• [TASK BRIEF]
Would you set down each line of the data below exactly?

:: RECORDS FOR THIS EXERCISE

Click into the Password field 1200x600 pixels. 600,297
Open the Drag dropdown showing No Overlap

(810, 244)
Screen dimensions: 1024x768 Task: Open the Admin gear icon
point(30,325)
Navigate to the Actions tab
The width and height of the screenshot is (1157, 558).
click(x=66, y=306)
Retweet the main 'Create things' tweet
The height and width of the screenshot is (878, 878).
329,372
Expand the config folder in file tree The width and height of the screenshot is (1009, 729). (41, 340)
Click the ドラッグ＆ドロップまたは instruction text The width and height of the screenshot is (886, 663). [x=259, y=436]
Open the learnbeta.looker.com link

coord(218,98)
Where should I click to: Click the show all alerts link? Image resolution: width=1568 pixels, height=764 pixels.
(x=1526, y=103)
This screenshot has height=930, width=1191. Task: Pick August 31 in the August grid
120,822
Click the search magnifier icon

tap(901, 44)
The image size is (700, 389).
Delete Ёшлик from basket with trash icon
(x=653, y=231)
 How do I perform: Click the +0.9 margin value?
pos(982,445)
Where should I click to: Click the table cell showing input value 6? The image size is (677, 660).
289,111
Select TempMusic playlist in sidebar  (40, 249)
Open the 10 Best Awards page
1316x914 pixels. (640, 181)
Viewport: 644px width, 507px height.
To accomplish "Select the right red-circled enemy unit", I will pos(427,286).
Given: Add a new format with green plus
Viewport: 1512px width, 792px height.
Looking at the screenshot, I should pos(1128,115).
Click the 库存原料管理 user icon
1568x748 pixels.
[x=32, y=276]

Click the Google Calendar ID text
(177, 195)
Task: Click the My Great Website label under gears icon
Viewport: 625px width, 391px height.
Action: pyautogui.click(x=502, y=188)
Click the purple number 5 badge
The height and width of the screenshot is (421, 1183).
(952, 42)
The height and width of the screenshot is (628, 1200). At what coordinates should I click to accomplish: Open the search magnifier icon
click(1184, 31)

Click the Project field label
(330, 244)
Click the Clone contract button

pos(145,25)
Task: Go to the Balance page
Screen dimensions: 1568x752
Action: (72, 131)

::::

• [RESPONSE TO THIS TASK]
Click into the Password field 1200x600 pixels. 600,297
Open the Drag dropdown showing No Overlap

(810, 244)
Screen dimensions: 1024x768 Task: Open the Admin gear icon
point(30,325)
Navigate to the Actions tab
The width and height of the screenshot is (1157, 558).
click(x=66, y=306)
Retweet the main 'Create things' tweet
The height and width of the screenshot is (878, 878).
329,372
Expand the config folder in file tree The width and height of the screenshot is (1009, 729). (41, 340)
Click the ドラッグ＆ドロップまたは instruction text The width and height of the screenshot is (886, 663). [x=259, y=436]
Open the learnbeta.looker.com link

coord(218,98)
Where should I click to: Click the show all alerts link? Image resolution: width=1568 pixels, height=764 pixels.
(x=1526, y=103)
This screenshot has height=930, width=1191. Task: Pick August 31 in the August grid
120,822
Click the search magnifier icon

tap(901, 44)
The image size is (700, 389).
Delete Ёшлик from basket with trash icon
(x=653, y=231)
 How do I perform: Click the +0.9 margin value?
pos(982,445)
Where should I click to: Click the table cell showing input value 6? The image size is (677, 660).
289,111
Select TempMusic playlist in sidebar  (40, 249)
Open the 10 Best Awards page
1316x914 pixels. (640, 181)
Viewport: 644px width, 507px height.
To accomplish "Select the right red-circled enemy unit", I will pos(427,286).
Given: Add a new format with green plus
Viewport: 1512px width, 792px height.
Looking at the screenshot, I should pos(1128,115).
Click the 库存原料管理 user icon
1568x748 pixels.
[x=32, y=276]

Click the Google Calendar ID text
(177, 195)
Task: Click the My Great Website label under gears icon
Viewport: 625px width, 391px height.
Action: pyautogui.click(x=502, y=188)
Click the purple number 5 badge
The height and width of the screenshot is (421, 1183).
(952, 42)
The height and width of the screenshot is (628, 1200). At what coordinates should I click to accomplish: Open the search magnifier icon
click(1184, 31)

Click the Project field label
(330, 244)
Click the Clone contract button

pos(145,25)
Task: Go to the Balance page
Screen dimensions: 1568x752
Action: (72, 131)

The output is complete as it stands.